**YOUR INSTRUCTIONS**
Rewrite all of the records below as a JSON list of strings, with one string per line and blank lines omitted.
#####
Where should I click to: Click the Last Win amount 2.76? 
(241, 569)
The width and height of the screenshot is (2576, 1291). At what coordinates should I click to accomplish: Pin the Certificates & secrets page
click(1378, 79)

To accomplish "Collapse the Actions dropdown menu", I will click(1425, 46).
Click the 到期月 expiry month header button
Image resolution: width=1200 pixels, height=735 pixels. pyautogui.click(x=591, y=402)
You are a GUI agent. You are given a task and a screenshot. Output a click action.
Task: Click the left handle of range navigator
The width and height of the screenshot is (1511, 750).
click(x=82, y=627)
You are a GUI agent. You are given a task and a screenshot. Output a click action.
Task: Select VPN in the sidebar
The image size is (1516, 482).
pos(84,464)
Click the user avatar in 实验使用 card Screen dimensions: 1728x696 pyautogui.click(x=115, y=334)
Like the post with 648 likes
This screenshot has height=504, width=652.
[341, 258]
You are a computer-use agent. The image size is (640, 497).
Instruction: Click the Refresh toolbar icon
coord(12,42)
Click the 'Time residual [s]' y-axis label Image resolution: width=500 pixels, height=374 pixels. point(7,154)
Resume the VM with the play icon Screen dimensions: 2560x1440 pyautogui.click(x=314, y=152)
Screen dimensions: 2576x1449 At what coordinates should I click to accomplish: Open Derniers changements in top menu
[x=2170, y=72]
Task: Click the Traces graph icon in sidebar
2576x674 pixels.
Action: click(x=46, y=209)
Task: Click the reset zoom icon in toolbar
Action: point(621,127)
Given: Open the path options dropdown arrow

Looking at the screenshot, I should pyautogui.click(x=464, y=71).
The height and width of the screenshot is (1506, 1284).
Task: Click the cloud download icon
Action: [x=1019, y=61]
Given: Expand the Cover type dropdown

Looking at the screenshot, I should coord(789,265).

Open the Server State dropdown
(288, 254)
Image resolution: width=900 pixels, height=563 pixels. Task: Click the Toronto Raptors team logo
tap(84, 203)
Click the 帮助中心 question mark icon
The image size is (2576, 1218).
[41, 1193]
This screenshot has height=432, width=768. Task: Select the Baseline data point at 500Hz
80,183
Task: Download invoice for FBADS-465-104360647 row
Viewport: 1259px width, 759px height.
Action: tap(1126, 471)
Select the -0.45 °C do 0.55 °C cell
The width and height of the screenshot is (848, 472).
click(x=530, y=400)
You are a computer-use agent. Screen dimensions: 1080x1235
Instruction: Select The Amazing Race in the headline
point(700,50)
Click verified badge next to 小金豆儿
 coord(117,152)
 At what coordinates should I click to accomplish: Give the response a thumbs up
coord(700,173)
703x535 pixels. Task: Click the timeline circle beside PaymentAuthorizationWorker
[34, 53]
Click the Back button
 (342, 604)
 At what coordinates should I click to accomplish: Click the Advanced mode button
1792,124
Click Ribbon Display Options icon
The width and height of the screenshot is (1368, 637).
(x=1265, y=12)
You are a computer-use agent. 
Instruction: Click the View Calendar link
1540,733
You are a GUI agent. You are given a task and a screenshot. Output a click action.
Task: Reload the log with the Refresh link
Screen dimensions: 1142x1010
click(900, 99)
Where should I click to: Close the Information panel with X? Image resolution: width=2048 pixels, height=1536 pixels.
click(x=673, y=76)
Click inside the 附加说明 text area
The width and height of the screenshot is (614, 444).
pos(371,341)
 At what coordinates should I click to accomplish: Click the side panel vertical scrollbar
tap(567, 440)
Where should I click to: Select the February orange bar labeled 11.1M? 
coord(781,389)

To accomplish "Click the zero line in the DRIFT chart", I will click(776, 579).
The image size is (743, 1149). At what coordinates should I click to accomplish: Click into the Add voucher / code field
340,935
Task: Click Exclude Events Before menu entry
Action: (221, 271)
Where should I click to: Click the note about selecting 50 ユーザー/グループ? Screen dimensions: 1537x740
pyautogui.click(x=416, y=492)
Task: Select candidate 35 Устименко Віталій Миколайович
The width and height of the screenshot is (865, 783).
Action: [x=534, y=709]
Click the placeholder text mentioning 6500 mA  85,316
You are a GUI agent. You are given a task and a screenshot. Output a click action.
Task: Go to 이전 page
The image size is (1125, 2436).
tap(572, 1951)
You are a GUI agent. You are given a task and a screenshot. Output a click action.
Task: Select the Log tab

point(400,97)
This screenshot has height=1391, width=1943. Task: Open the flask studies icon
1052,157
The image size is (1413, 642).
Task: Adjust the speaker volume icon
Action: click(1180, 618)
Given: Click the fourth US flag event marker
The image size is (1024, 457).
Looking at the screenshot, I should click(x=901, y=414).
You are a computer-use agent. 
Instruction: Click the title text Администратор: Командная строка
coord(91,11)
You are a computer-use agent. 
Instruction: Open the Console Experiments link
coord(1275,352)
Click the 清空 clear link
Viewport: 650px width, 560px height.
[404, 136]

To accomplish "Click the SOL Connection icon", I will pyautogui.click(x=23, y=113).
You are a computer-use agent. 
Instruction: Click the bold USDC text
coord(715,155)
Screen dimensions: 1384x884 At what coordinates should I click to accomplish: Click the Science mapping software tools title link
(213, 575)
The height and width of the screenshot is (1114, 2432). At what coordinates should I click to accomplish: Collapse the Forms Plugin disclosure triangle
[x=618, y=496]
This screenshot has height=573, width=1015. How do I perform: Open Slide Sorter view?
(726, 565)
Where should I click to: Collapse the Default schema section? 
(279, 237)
#####
**WRITTEN RESPONSE**
[
  "Where should I click to: Click the Last Win amount 2.76? ",
  "(241, 569)",
  "The width and height of the screenshot is (2576, 1291). At what coordinates should I click to accomplish: Pin the Certificates & secrets page",
  "click(1378, 79)",
  "To accomplish \"Collapse the Actions dropdown menu\", I will click(1425, 46).",
  "Click the 到期月 expiry month header button",
  "Image resolution: width=1200 pixels, height=735 pixels. pyautogui.click(x=591, y=402)",
  "You are a GUI agent. You are given a task and a screenshot. Output a click action.",
  "Task: Click the left handle of range navigator",
  "The width and height of the screenshot is (1511, 750).",
  "click(x=82, y=627)",
  "You are a GUI agent. You are given a task and a screenshot. Output a click action.",
  "Task: Select VPN in the sidebar",
  "The image size is (1516, 482).",
  "pos(84,464)",
  "Click the user avatar in 实验使用 card Screen dimensions: 1728x696 pyautogui.click(x=115, y=334)",
  "Like the post with 648 likes",
  "This screenshot has height=504, width=652.",
  "[341, 258]",
  "You are a computer-use agent. The image size is (640, 497).",
  "Instruction: Click the Refresh toolbar icon",
  "coord(12,42)",
  "Click the 'Time residual [s]' y-axis label Image resolution: width=500 pixels, height=374 pixels. point(7,154)",
  "Resume the VM with the play icon Screen dimensions: 2560x1440 pyautogui.click(x=314, y=152)",
  "Screen dimensions: 2576x1449 At what coordinates should I click to accomplish: Open Derniers changements in top menu",
  "[x=2170, y=72]",
  "Task: Click the Traces graph icon in sidebar",
  "2576x674 pixels.",
  "Action: click(x=46, y=209)",
  "Task: Click the reset zoom icon in toolbar",
  "Action: point(621,127)",
  "Given: Open the path options dropdown arrow",
  "Looking at the screenshot, I should pyautogui.click(x=464, y=71).",
  "The height and width of the screenshot is (1506, 1284).",
  "Task: Click the cloud download icon",
  "Action: [x=1019, y=61]",
  "Given: Expand the Cover type dropdown",
  "Looking at the screenshot, I should coord(789,265).",
  "Open the Server State dropdown",
  "(288, 254)",
  "Image resolution: width=900 pixels, height=563 pixels. Task: Click the Toronto Raptors team logo",
  "tap(84, 203)",
  "Click the 帮助中心 question mark icon",
  "The image size is (2576, 1218).",
  "[41, 1193]",
  "This screenshot has height=432, width=768. Task: Select the Baseline data point at 500Hz",
  "80,183",
  "Task: Download invoice for FBADS-465-104360647 row",
  "Viewport: 1259px width, 759px height.",
  "Action: tap(1126, 471)",
  "Select the -0.45 °C do 0.55 °C cell",
  "The width and height of the screenshot is (848, 472).",
  "click(x=530, y=400)",
  "You are a computer-use agent. Screen dimensions: 1080x1235",
  "Instruction: Select The Amazing Race in the headline",
  "point(700,50)",
  "Click verified badge next to 小金豆儿",
  " coord(117,152)",
  " At what coordinates should I click to accomplish: Give the response a thumbs up",
  "coord(700,173)",
  "703x535 pixels. Task: Click the timeline circle beside PaymentAuthorizationWorker",
  "[34, 53]",
  "Click the Back button",
  " (342, 604)",
  " At what coordinates should I click to accomplish: Click the Advanced mode button",
  "1792,124",
  "Click Ribbon Display Options icon",
  "The width and height of the screenshot is (1368, 637).",
  "(x=1265, y=12)",
  "You are a computer-use agent. ",
  "Instruction: Click the View Calendar link",
  "1540,733",
  "You are a GUI agent. You are given a task and a screenshot. Output a click action.",
  "Task: Reload the log with the Refresh link",
  "Screen dimensions: 1142x1010",
  "click(900, 99)",
  "Where should I click to: Close the Information panel with X? Image resolution: width=2048 pixels, height=1536 pixels.",
  "click(x=673, y=76)",
  "Click inside the 附加说明 text area",
  "The width and height of the screenshot is (614, 444).",
  "pos(371,341)",
  " At what coordinates should I click to accomplish: Click the side panel vertical scrollbar",
  "tap(567, 440)",
  "Where should I click to: Select the February orange bar labeled 11.1M? ",
  "coord(781,389)",
  "To accomplish \"Click the zero line in the DRIFT chart\", I will click(776, 579).",
  "The image size is (743, 1149). At what coordinates should I click to accomplish: Click into the Add voucher / code field",
  "340,935",
  "Task: Click Exclude Events Before menu entry",
  "Action: (221, 271)",
  "Where should I click to: Click the note about selecting 50 ユーザー/グループ? Screen dimensions: 1537x740",
  "pyautogui.click(x=416, y=492)",
  "Task: Select candidate 35 Устименко Віталій Миколайович",
  "The width and height of the screenshot is (865, 783).",
  "Action: [x=534, y=709]",
  "Click the placeholder text mentioning 6500 mA  85,316",
  "You are a GUI agent. You are given a task and a screenshot. Output a click action.",
  "Task: Go to 이전 page",
  "The image size is (1125, 2436).",
  "tap(572, 1951)",
  "You are a GUI agent. You are given a task and a screenshot. Output a click action.",
  "Task: Select the Log tab",
  "point(400,97)",
  "This screenshot has height=1391, width=1943. Task: Open the flask studies icon",
  "1052,157",
  "The image size is (1413, 642).",
  "Task: Adjust the speaker volume icon",
  "Action: click(1180, 618)",
  "Given: Click the fourth US flag event marker",
  "The image size is (1024, 457).",
  "Looking at the screenshot, I should click(x=901, y=414).",
  "You are a computer-use agent. ",
  "Instruction: Click the title text Администратор: Командная строка",
  "coord(91,11)",
  "You are a computer-use agent. ",
  "Instruction: Open the Console Experiments link",
  "coord(1275,352)",
  "Click the 清空 clear link",
  "Viewport: 650px width, 560px height.",
  "[404, 136]",
  "To accomplish \"Click the SOL Connection icon\", I will pyautogui.click(x=23, y=113).",
  "You are a computer-use agent. ",
  "Instruction: Click the bold USDC text",
  "coord(715,155)",
  "Screen dimensions: 1384x884 At what coordinates should I click to accomplish: Click the Science mapping software tools title link",
  "(213, 575)",
  "The height and width of the screenshot is (1114, 2432). At what coordinates should I click to accomplish: Collapse the Forms Plugin disclosure triangle",
  "[x=618, y=496]",
  "This screenshot has height=573, width=1015. How do I perform: Open Slide Sorter view?",
  "(726, 565)",
  "Where should I click to: Collapse the Default schema section? ",
  "(279, 237)"
]